- Exercise requirements
Take the data below and copy exactly the lines starting at the one with "Filarmónica de New York (211, 1310)" and finishing at the one with "vilkårerne (53, 1202)", both included.

Saved data entries:
((

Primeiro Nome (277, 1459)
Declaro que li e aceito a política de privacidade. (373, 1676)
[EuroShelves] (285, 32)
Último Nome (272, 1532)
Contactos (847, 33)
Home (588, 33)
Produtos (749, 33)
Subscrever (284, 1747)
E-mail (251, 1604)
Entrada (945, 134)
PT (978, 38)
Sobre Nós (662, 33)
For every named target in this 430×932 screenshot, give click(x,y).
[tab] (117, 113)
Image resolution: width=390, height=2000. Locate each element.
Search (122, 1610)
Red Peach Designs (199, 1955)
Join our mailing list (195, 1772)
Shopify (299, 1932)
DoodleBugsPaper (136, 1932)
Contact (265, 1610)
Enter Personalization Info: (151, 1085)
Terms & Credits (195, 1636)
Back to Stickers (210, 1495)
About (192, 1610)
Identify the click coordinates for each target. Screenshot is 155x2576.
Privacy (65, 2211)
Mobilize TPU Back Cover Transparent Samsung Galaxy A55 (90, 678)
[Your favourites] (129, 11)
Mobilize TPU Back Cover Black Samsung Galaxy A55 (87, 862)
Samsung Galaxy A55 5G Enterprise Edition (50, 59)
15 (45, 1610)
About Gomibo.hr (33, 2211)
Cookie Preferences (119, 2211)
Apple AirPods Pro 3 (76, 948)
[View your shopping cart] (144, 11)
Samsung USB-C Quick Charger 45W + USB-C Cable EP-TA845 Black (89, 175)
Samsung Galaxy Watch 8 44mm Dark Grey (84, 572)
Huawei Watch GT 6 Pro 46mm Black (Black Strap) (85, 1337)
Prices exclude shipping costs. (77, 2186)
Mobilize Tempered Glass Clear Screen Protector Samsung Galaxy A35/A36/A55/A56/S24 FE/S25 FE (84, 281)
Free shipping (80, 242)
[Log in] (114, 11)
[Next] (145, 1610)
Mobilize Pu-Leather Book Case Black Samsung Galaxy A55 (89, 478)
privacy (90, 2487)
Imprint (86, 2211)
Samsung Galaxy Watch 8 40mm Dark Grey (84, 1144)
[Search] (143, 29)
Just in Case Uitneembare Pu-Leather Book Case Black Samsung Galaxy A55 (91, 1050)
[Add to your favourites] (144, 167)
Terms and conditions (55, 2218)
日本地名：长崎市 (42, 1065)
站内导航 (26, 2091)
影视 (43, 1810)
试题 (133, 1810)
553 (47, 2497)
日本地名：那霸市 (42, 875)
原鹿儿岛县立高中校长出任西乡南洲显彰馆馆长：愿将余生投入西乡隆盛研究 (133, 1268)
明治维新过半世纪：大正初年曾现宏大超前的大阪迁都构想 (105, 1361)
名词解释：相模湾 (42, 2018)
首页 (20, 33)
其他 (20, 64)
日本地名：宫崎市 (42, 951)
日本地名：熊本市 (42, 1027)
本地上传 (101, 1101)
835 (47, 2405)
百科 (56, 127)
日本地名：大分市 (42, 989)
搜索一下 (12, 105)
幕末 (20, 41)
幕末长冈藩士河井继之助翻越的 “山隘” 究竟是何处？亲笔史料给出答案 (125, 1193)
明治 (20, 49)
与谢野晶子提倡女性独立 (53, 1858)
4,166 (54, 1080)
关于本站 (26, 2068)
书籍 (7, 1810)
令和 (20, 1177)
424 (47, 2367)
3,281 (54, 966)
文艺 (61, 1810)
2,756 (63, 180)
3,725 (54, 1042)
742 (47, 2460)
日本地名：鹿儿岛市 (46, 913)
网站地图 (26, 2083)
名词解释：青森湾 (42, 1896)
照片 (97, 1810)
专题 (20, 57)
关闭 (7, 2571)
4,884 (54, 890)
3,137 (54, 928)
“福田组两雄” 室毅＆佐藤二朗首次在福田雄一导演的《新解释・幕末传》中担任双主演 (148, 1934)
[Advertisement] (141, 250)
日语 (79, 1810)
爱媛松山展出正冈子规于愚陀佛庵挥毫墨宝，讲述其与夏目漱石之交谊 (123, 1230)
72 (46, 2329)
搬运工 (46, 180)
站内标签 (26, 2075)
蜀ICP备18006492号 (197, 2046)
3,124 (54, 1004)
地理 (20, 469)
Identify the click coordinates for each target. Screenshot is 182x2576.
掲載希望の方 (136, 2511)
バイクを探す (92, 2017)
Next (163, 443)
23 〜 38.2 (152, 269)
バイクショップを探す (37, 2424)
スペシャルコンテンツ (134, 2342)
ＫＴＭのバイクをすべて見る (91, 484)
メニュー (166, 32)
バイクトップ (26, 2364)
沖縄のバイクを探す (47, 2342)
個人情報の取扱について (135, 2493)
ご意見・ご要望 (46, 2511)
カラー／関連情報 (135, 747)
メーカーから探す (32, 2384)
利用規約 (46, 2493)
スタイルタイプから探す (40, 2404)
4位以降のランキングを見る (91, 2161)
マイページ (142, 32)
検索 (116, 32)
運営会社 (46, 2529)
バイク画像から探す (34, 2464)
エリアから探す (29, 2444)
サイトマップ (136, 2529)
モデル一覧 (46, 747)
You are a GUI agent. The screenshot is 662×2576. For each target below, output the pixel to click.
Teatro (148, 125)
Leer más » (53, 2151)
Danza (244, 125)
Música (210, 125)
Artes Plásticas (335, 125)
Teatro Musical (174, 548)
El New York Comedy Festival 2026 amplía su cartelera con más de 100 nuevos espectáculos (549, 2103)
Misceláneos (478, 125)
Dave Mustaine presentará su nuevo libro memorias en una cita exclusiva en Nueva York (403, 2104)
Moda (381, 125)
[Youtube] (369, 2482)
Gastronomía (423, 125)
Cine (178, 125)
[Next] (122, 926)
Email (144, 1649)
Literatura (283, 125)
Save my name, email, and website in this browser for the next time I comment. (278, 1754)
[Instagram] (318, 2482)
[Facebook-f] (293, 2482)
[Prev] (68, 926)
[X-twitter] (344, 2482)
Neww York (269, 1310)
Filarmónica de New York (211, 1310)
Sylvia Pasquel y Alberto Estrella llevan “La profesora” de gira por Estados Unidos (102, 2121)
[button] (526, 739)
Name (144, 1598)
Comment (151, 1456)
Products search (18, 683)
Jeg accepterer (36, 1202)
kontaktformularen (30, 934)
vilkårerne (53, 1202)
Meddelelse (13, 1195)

))

- Answer section
Filarmónica de New York (211, 1310)
Sylvia Pasquel y Alberto Estrella llevan “La profesora” de gira por Estados Unidos (102, 2121)
[button] (526, 739)
Name (144, 1598)
Comment (151, 1456)
Products search (18, 683)
Jeg accepterer (36, 1202)
kontaktformularen (30, 934)
vilkårerne (53, 1202)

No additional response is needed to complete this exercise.